Set of tasks:
**a.** Summarize the Paris Adkins-Jackson biography in two sentences.
**b.** According to the Paris Adkins-Jackson biography, which body named her a 2016 HBCU All-Star student?

Text for analysis:
□ □ □

- Born: Los Angeles
- Education: Humboldt State University; California Institute of Integral Studies; Claremont Graduate University; Morgan State University;
- Known for: Studying role of structural racism on healthy aging
- Scientific career
- Fields: Epidemiology
- Institutions: Columbia University;
- Thesis: Examining the Validity of Self-care for Black Women: a Mixed Method Analysis (2018)

= Paris Adkins-Jackson =

American researcher

Paris ("AJ") Adkins-Jackson is an epidemiologist, health equity researcher, and Assistant Professor of Epidemiology and Sociomedical Sciences in the Mailman School of Public Health at Columbia University in New York. She uses mixed methods combining qualitative and quantitative data to study community health and the role of structural racism on healthy aging.

Adkins-Jackson grew up in south central Los Angeles, the daughter of a musician. She attended Hamilton High School. She gained a Bachelor of Arts in journalism from Humboldt State University in 2005, a Masters of Arts from California Institute of Integral Studies in cultural anthropology 2007, and a Masters of Public Health from Claremont Graduate University in 2012.

While she was a doctoral student in psychometrics at Morgan State University, she was named 2016 HBCU All-Star student by the White House Initiative on Historically Black Colleges and Universities.

She gained her PhD in 2018 with a dissertation entitled, Examining the Validity of Self-care for Black Women: a Mixed Method Analysis. In 2021, she and her colleagues published a guide for epidemiologists and other researchers on measuring structural racism.

Adkins-Jackson has studied mistrust in clinical trial participation, and is studying how police violence and incarceration of incarcerations of Black and Latinx/a/o in mid-life may contribute to memory diseases in later life. She is also testing the effectiveness of an anti-racism intervention.

Adkins-Jackson is a board member of the Society for the Analysis African American Public Health Issues, and senior research fellow at the Center for Antiracism Research for Health Equity.

□ □ □

Data extract:
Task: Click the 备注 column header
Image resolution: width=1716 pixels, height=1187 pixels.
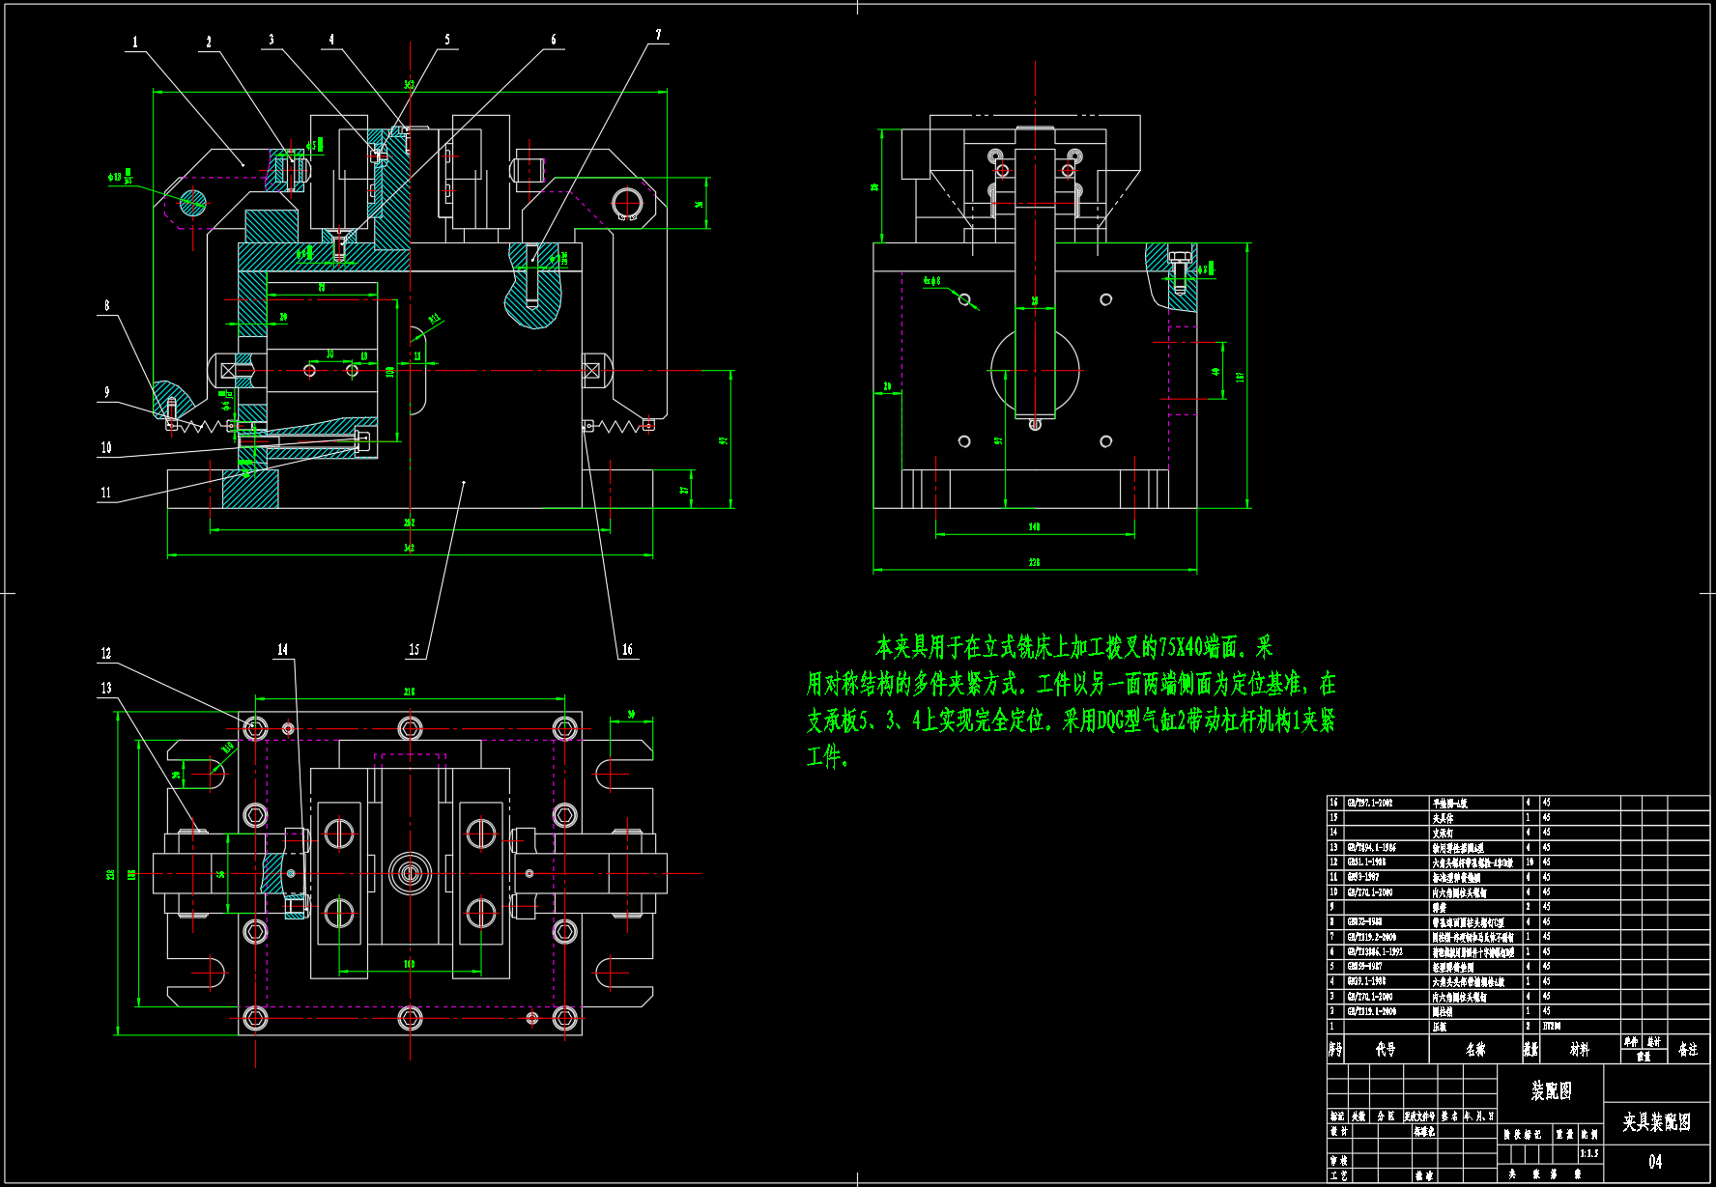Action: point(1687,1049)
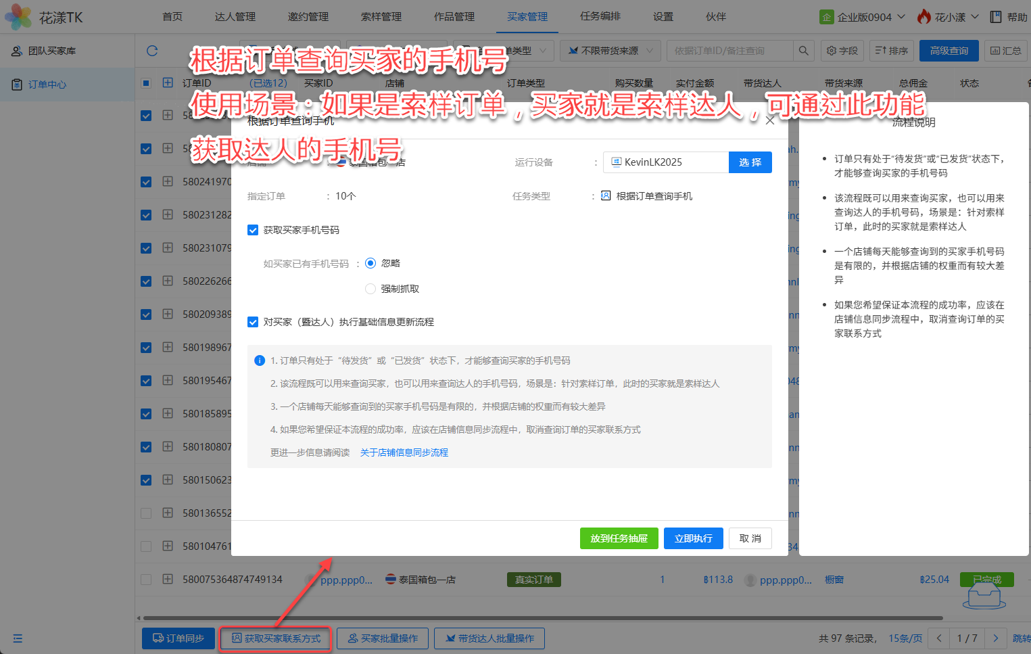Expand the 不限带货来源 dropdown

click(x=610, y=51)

□ □ □

Response list:
**a.** Paris Adkins-Jackson is an epidemiologist, health equity researcher, and assistant professor at Columbia University's Mailman School of Public Health who uses mixed methods to study community health and the role of structural racism in healthy aging. She grew up in south central Los Angeles, earned degrees from Humboldt State University, the California Institute of Integral Studies, and Claremont Graduate University, and completed her PhD in 2018.

**b.** The White House Initiative on Historically Black Colleges and Universities.